_Excerpted text:_

# Path of Exile



## CrazyMoronX (Aug 31, 2011)

So I noticed we don't have a thread for this.




Anyone interested in Diablo-esque games should take note of this one. It's a free game, free-to-play, online, and modeled after Diablo. 


So I got into the Beta and played it last night. The graphics are nice for this type of a game and it's shaping up to be a legitimate contender with the likes of Diablo III and Torchlight II. So far the best thing about the game that I've seen is that they implement a skill system based on skill gems that you can socket into items (like in Diablo II) and mix and match. The gems also level up separately from you as you use them which is nice.

Also, the creators of the game are very in-tune with the people testing the game and the players of the game and add or modify content as it progresses based on feedback. 


That said, the game creators are aiming to make money. Their business model is optional microtransactions that supposedly give the people that use them no advantage over anyone else, but mostly cosmetic boosts and other luxury shit that I can live without.


----------



## Dionysus (Aug 31, 2011)

I signed up a long while ago but haven't been invited to the closed beta. Though, I don't know if I want to be. I'd rather have a more finished project and not feel the need to report on bugs (as I have that itch).

And this is priced just right for a game that expects me to be online all the time I play. 

What class(es) have you tried out?


----------



## Sharingan2000 (Sep 1, 2011)

I don't really consider this to be in the same league than Diablo 3, but it still look pretty fun. 

Looks like it's a spamfest even more than Diablo 2 though.
And the gear doesn't look that great. I might give it a try.

_Recorded information:_
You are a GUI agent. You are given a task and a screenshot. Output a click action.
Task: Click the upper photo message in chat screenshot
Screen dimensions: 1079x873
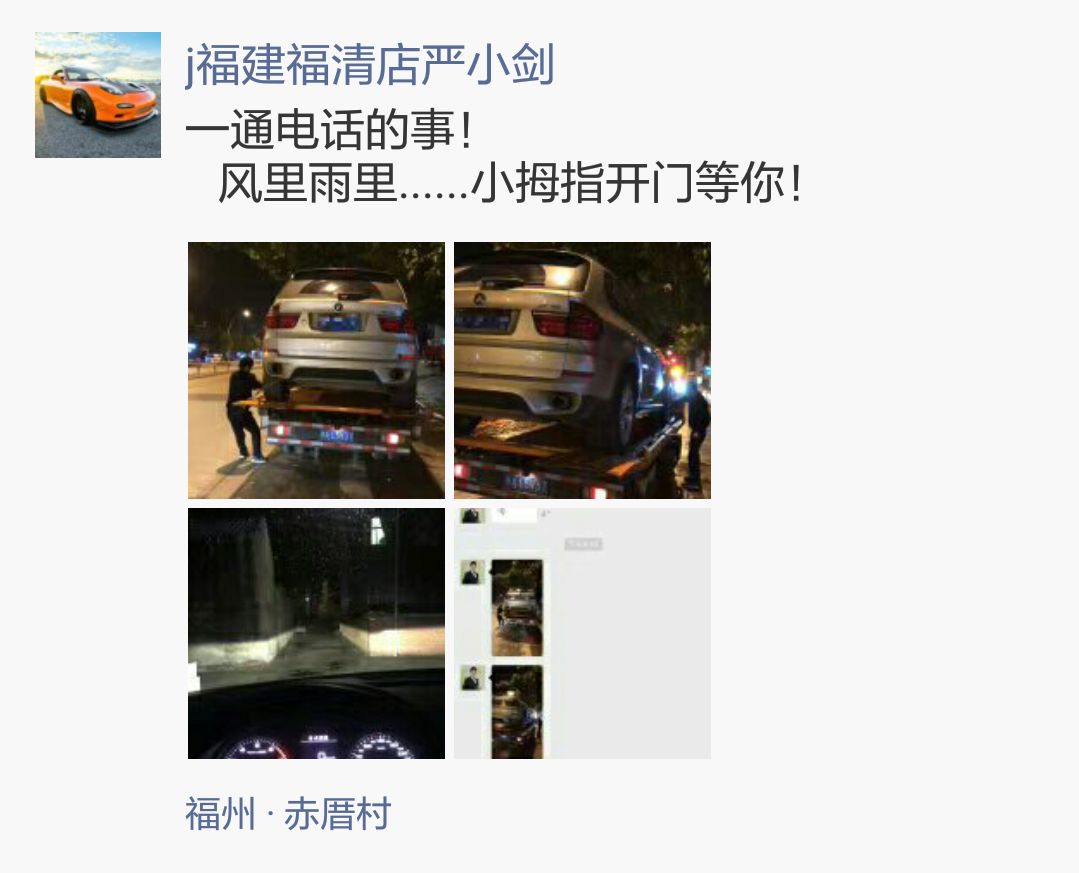click(x=517, y=607)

_Exercise task:_ Please rewrite the Path of Exile thread starting with "Also, the creators" and going on through "can live without.", putting "in-game purchases" in place of "microtransactions".

_Output for this exercise:_
Also, the creators of the game are very in-tune with the people testing the game and the players of the game and add or modify content as it progresses based on feedback. 


That said, the game creators are aiming to make money. Their business model is optional in-game purchases that supposedly give the people that use them no advantage over anyone else, but mostly cosmetic boosts and other luxury shit that I can live without.